◆ **YOUR GOAL**:
In the book review below, write out the passage that begins at the words "So why read" and stops after the words "at each time..".

◆ **QUOTED TEXT**:
────────────────────

Taking it’s name from the book of Revelation, John Steinbeck’s novel about a family trying to survive in the American Depression is what made me love this author. It was the second of his books I’d read and I am now on a mission to read them all, but sparingly. I really can’t say too much as the concept of what happens as we follow the Joads is the whole point of the plot and you really need to discover that as you read it. The Joads are a family who move from their farm in Oklahoma, which is no longer viable for them to survive, to California as they believe a better life awaits them. The book follows their journey, incorporating others who are doing the same. It’s not just them, these events happen to most of the characters. The fact is it’s not just a story. Whilst the events are fiction real people, real human beings like you and me, were making this journey as the book was being written in the 1930s and very similar challenges to the ones the Joads were facing were the life experiences of many many people who were around at the time of publication. When you know that it takes on a far more bitter taste.
So why read it? Why put yourself through the harrowing events? I could state it’s about greed and and how it’s a scream at the injustice happening back then which is still happening today, but we all know about that at this point, we’re not going to learn anything new. Instead the book is a master class in how to write tragedy to a very high standard, to invoke pathos without going too far. It’s human, it’s real, it’s gritty without needing any of those terms in the way that films bandy them about to make them look like they have depth. I said writing tragedy is easier, but to do it on this level is a gold standard I’ll try and aim for, but will fail at each time..
“I seen fellas like you before. You ain’t askin’ nothin’; you’re jus’ singin’ a kinda song. ‘What we comin’ to?’ You don’ wanta know. Country’s movin’ aroun’, goin’ places. They’s folks dyin’ all aroun’. Maybe you’ll die pretty soon, but you won’t know nothin’. I seen too many fellas like you. You don’t want to know nothin’. Just sing yourself to sleep with a song—‘What we comin’ to?”

────────────────────

◆ **MATERIAL PROVIDED**:
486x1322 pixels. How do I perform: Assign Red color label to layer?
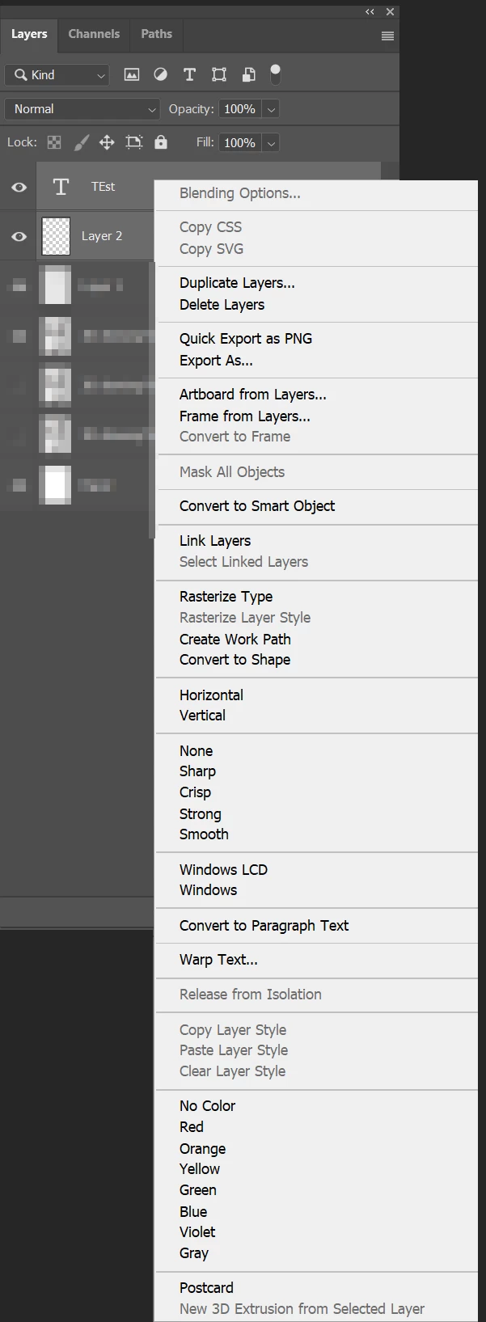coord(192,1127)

────────────────────

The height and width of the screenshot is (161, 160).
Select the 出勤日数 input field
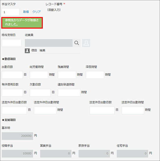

────────────────────

◆ **THE RESULT**:
So why read it? Why put yourself through the harrowing events? I could state it’s about greed and and how it’s a scream at the injustice happening back then which is still happening today, but we all know about that at this point, we’re not going to learn anything new. Instead the book is a master class in how to write tragedy to a very high standard, to invoke pathos without going too far. It’s human, it’s real, it’s gritty without needing any of those terms in the way that films bandy them about to make them look like they have depth. I said writing tragedy is easier, but to do it on this level is a gold standard I’ll try and aim for, but will fail at each time..